Why mundane objects are sold for millions and why you think you like Banksy.

At a lecture an art auctioneer was asked ‘what makes a piece of art good?’.

His reply was that for art to be good it has to be sold many times, bought by famous people, and made by a famous artist. The elitist paradox of art being bought because people want to buy it and fame preceding merit ruled the art world right up till the break of the 20th century.

What had been true when valuing old Victorian commissions, by the likes of Goya and Rembrandt, has been replaced. In the modern era value comes from how many times a piece of art has been remade. The amount of prints, phone cases and tea towels sold with an image has a far greater influence on a painting’s iconic status than any artistic value.

The change in how we value art began with the tandem improvement of the printing press and the growth of the middle class in the early twentieth century. Art prints became cheap to produce, allowing the newly educated masses to experience a form of culture previously denied to them. This completely changed the standard audience of art and subsequently the values art aims to express.

Previously the values expressed in paintings reinforced  and flattered the aristocracy. The canon before 1800 is flooded with austere paintings of lords or idyllic scenes of the countryside, a place that only the gentry had time to enjoy.

When fine art became more available to the masses its meaning became more political, speaking to a vast range of social problems. Art could be produced by people from the humblest backgrounds to reflect their struggles. Simple drawings, like Kathe Kollwitz’s sketches of extreme poverty, began to creep to the forefront. More internal explorations of the individual, like self portraits, also emerged from this cultural freedom and the age of psychiatry.

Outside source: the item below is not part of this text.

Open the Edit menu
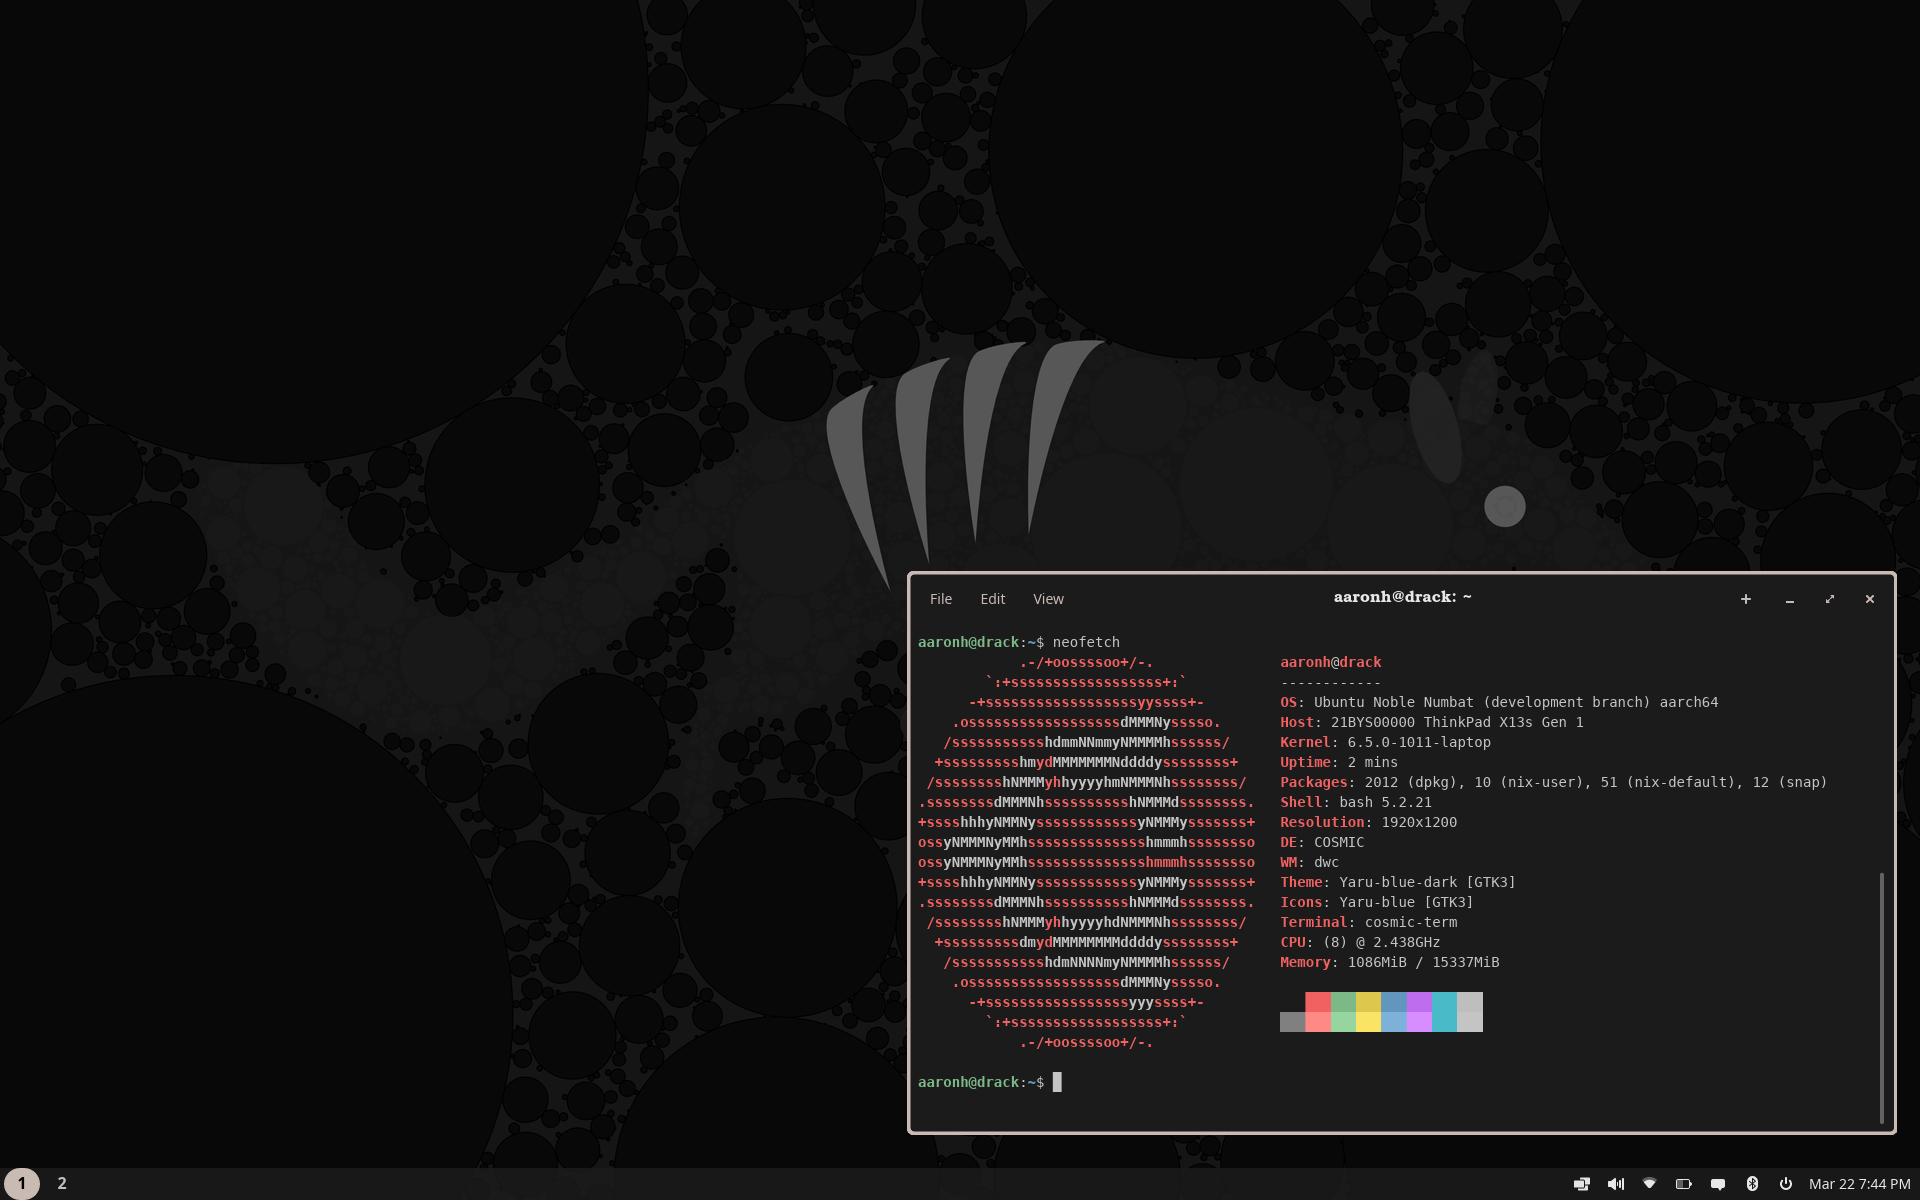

Art was beginning to be made for the people and the reproduction of art allowed everyone access to famous artists work. Prints have become a feature in every home and the value of art is determined by how often these print are bought. The more a print is seen in reproduction, for example on tv, in shops, on posters the better it is seen to be. Popularity becomes as substitution for its aesthetic value. Therefore, its is clear how the importance of art is still based on economic factors, but the way these factors operate have been altered by the act of reproduction.

In the middle of the 20th century artists began to explore how the constant remaking of their art alters the original. Many see each reproduction as art in its own right as the original is never perfectly replicated, therefore, every new print is its own piece of art.

Some go so far as to say reproduction alters even the original piece because it attaches a new set of contexts to the work outside of its first meaning. For example, when you see the ‘Mona Lisa’ it is unlikely that your first thoughts will be of Florence in 1504. It is more likely that you will be bombarded with thoughts of a million cultural references, from ‘The Da Vinci Code’ to ‘Looney Tunes: Back in Action’. Therefore, you could say the Mona Lisa’s meaning has been completely changed through remaking it in popular culture.

Warhol’s famous ‘Campbell’s Soup Cans’ is a multilayered mockery of taking one image and repeating it with slight variations. This shows how a piece of art now doesn’t just constitute itself but also the thousands of reproductions that will be made of it.

It also exemplifies how the distinction between any man-made object and art is becoming blurred because we can mass produce art like products. The viewer begins to question if the original design of the soup can is now art through the charisma Warhol ascribed to it. Many would now  choose to buy a can of this soup just to own the design Warhol popularised.In a further twist of irony, Warhol’s art has become one of the most re-printed images in history, which proves his messaged that reproduction and art are now inseparable.

‘Fountain’ by Duchamp takes the idea comparing art to mundane, reproduced items one step further. The sculpture is a normal urinal which has been signed by fictional artist ‘R.Mutt’. This shows that in an age where art can be factory produced like any given object, the only thing that separates art from products is the charisma of the artist themselves. By adding an ‘artist’s’ signature to a reproduction it suddenly becomes important.

However, Duchamp is also mocking the art world’s concept of value. The idea that an object made to be urinated on somehow gains endless value from the signature of a famous artist pushes our idea of what really is ‘good art’.

The modern art scene aims to push the limits of what is a man-made object and what is art. This is to test our newly accepted notion of art, which is that the more you see a piece the better it is. Modern art subverts this idea by presenting us with everyday objects and asking us what is the defining factor that separates them from art.